About this exercise :: Go through the lines below and copy each one that holds the string "target".

___ Material for this exercise

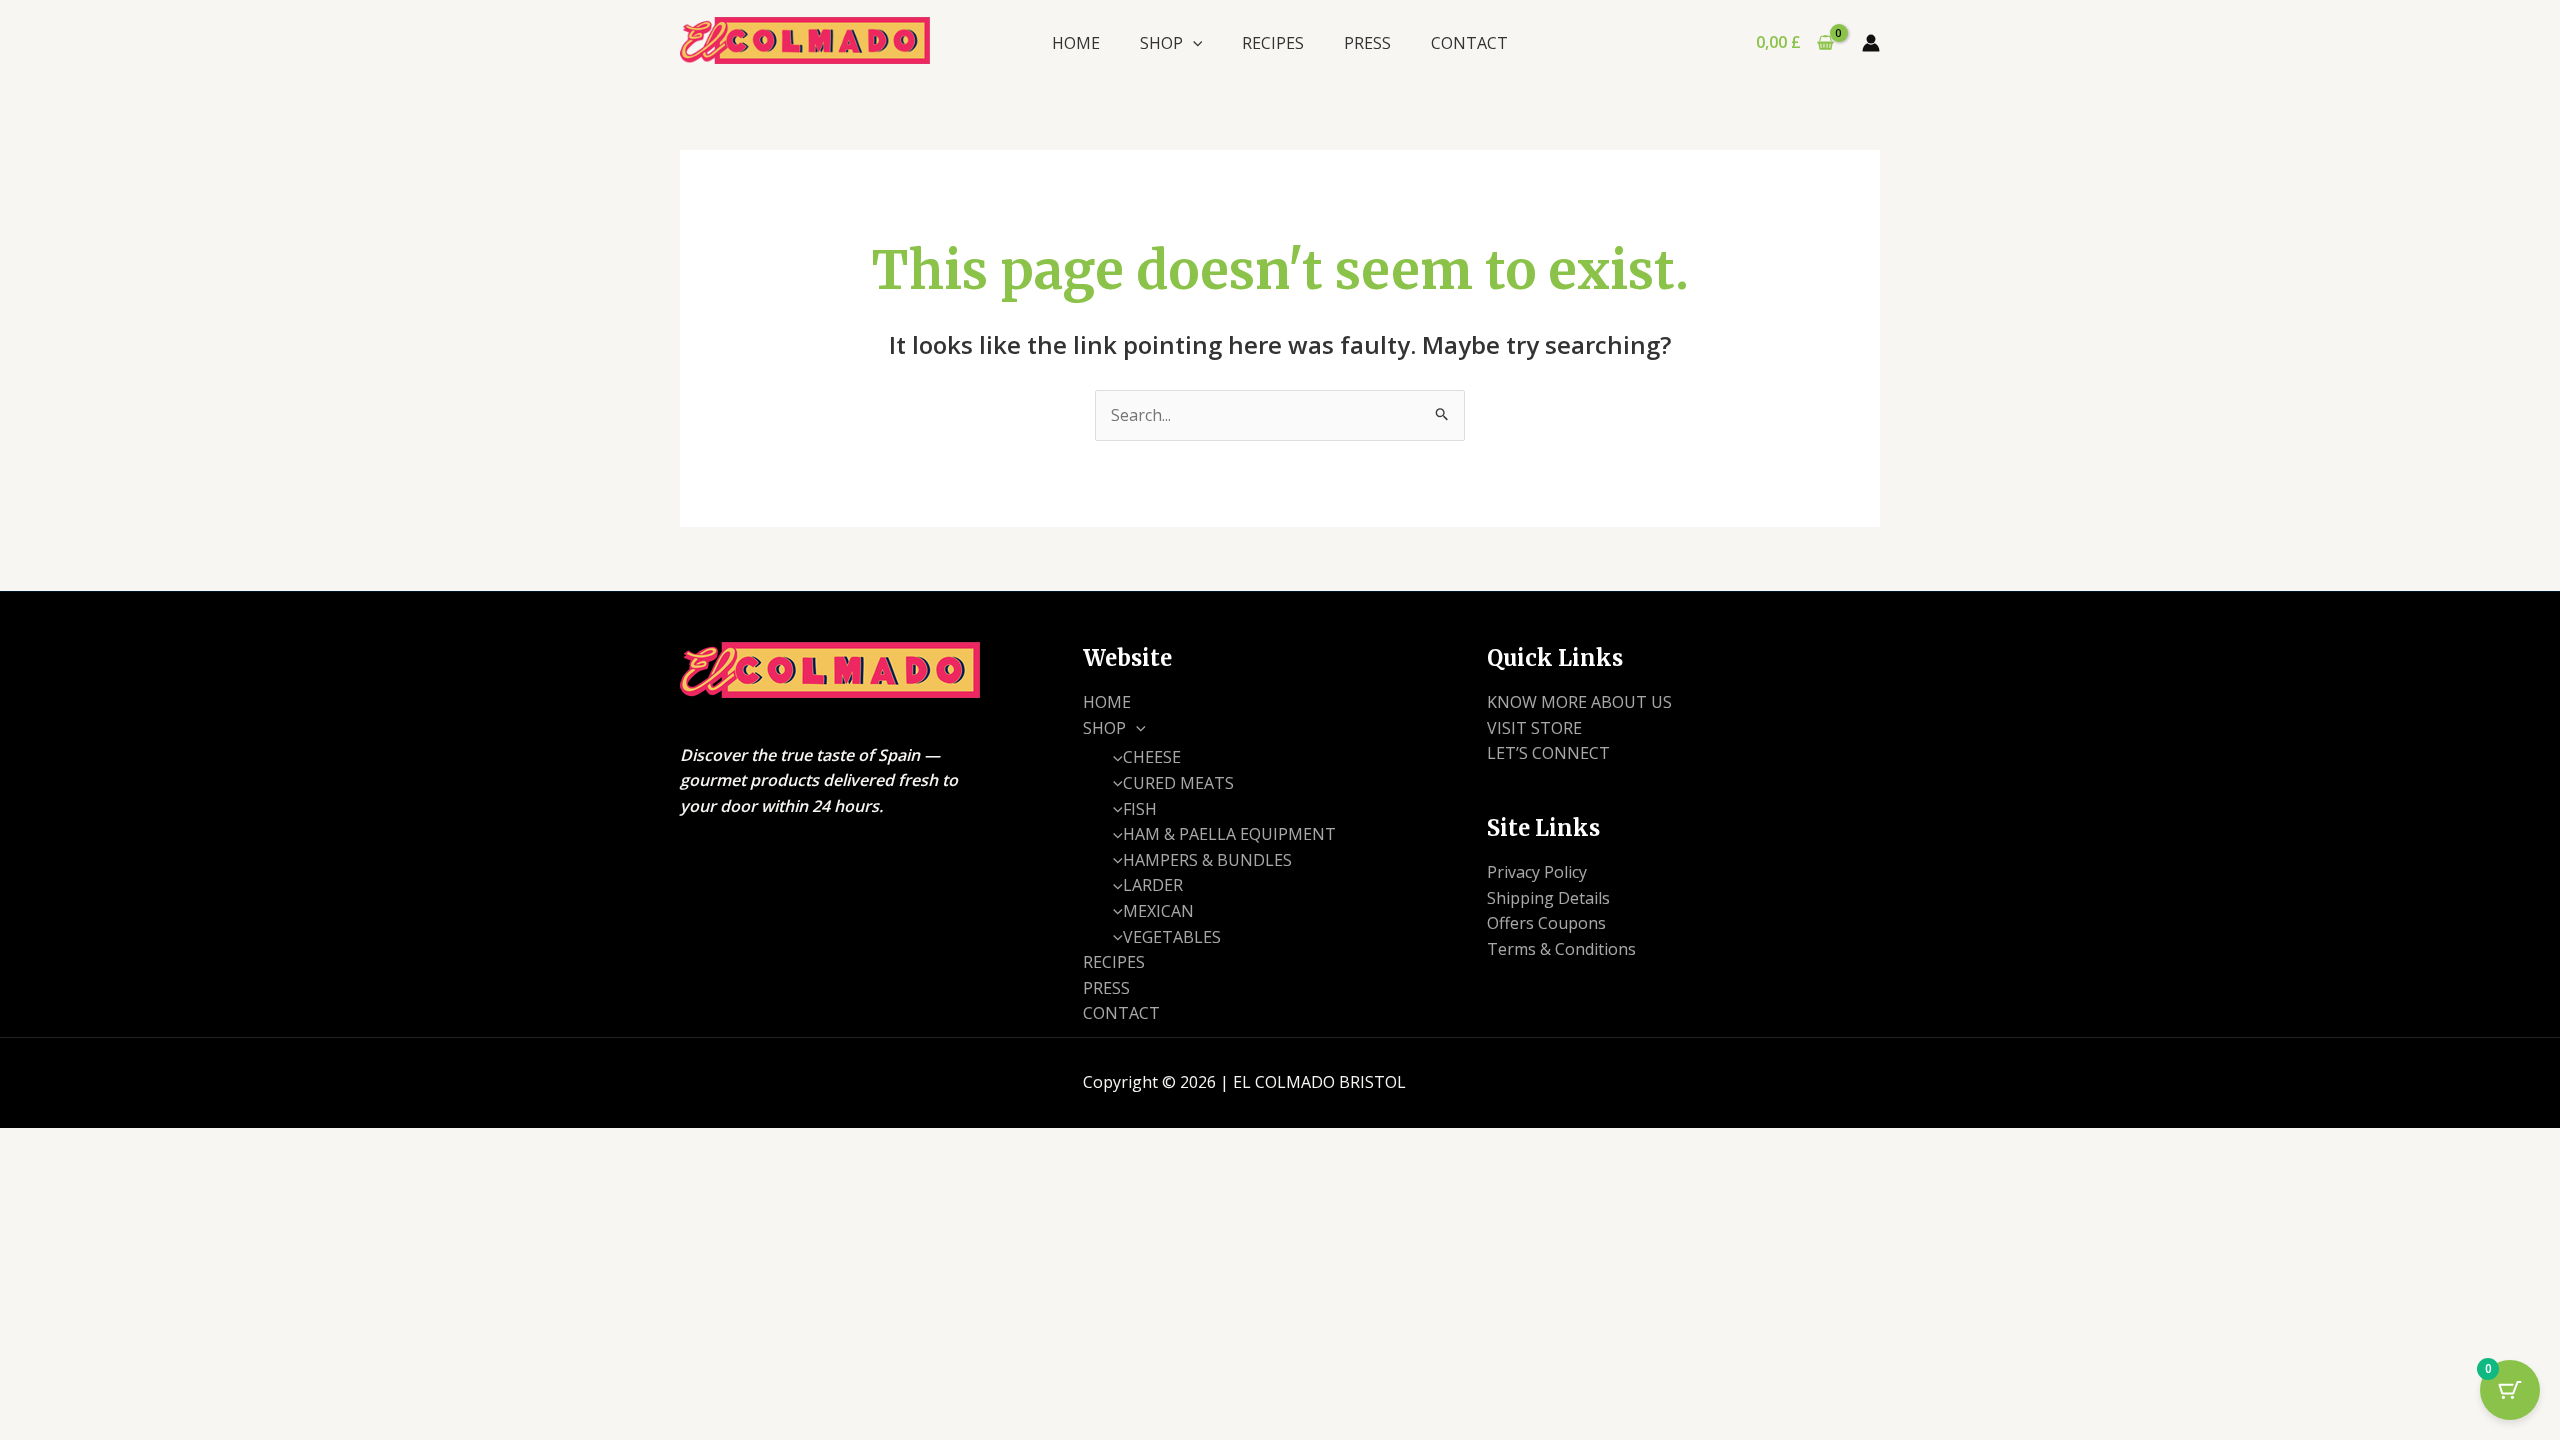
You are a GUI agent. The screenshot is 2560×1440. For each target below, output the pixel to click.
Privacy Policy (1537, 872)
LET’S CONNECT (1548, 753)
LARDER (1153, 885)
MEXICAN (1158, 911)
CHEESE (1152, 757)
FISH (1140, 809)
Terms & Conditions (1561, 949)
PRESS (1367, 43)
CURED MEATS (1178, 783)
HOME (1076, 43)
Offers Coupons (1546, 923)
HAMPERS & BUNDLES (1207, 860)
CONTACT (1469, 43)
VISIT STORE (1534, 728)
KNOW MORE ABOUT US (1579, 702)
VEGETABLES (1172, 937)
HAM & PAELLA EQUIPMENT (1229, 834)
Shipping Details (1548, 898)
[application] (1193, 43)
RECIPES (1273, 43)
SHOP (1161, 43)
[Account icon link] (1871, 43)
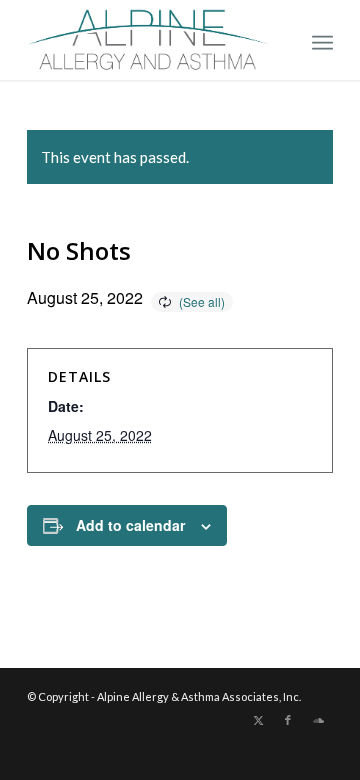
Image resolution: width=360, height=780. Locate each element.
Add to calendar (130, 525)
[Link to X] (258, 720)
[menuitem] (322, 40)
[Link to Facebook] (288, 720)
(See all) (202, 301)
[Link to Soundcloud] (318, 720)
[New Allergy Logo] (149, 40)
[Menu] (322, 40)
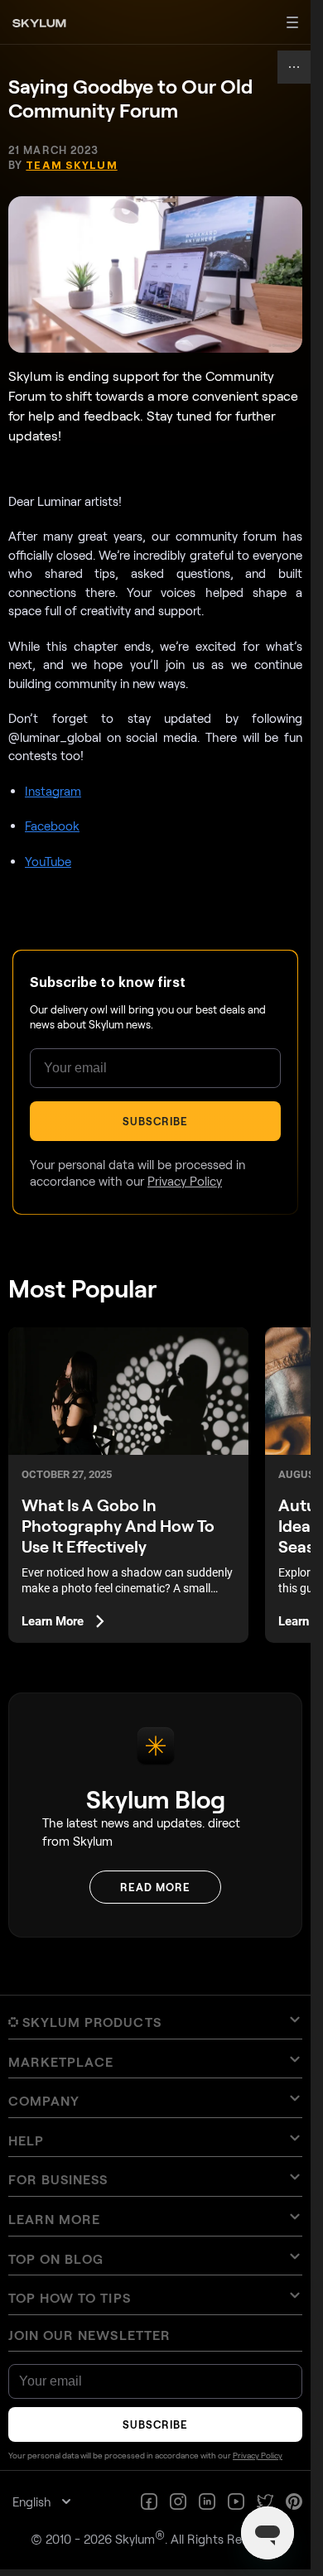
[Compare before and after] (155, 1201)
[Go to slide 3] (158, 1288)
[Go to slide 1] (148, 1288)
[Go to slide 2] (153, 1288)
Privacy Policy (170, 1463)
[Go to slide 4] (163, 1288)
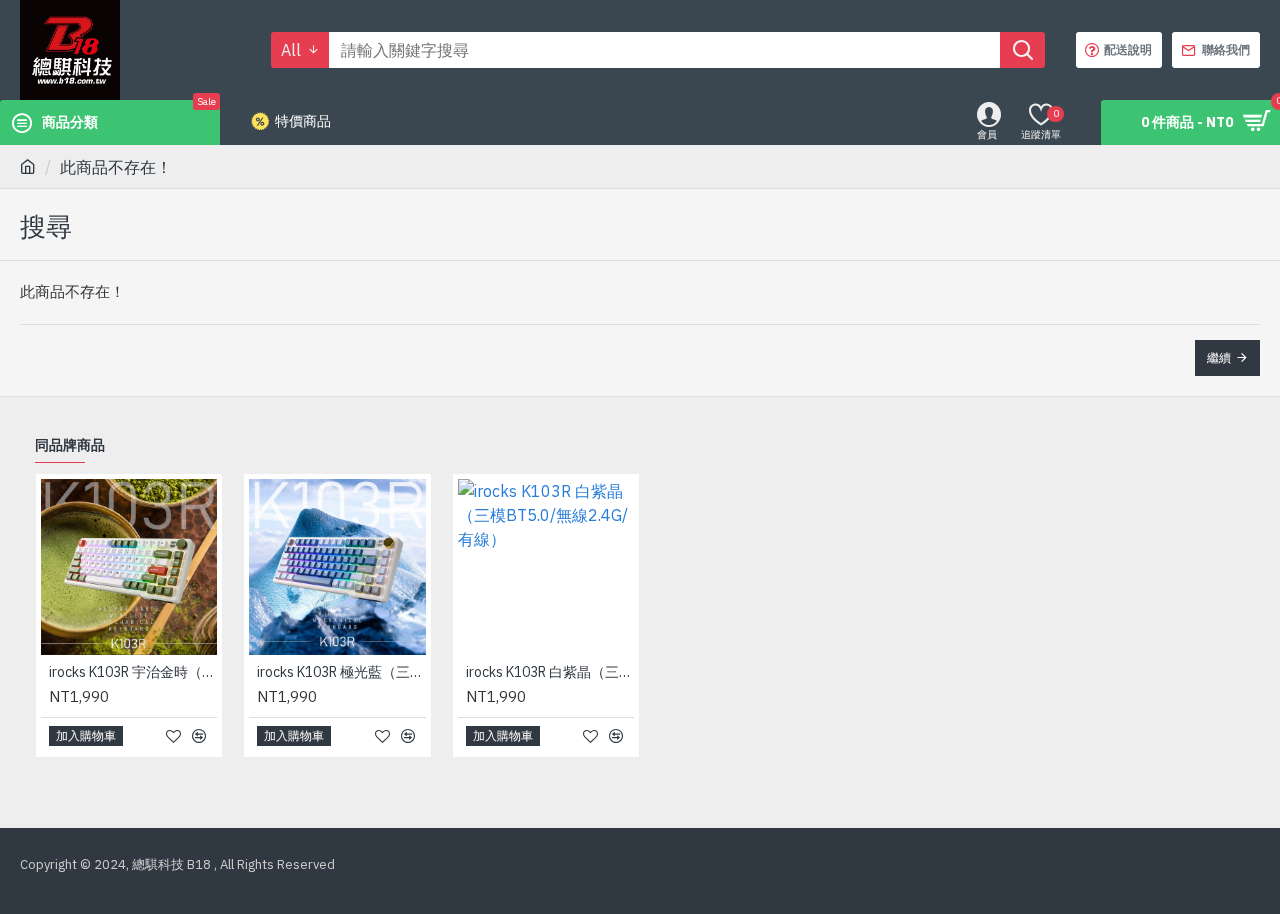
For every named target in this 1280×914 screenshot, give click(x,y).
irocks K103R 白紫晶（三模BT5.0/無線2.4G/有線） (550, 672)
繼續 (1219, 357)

______

Task result ::
You are a GUI agent. The screenshot is 2560×1440. For each target below, output the pixel to click.
For every named target in this 1280×914 screenshot, give click(x,y).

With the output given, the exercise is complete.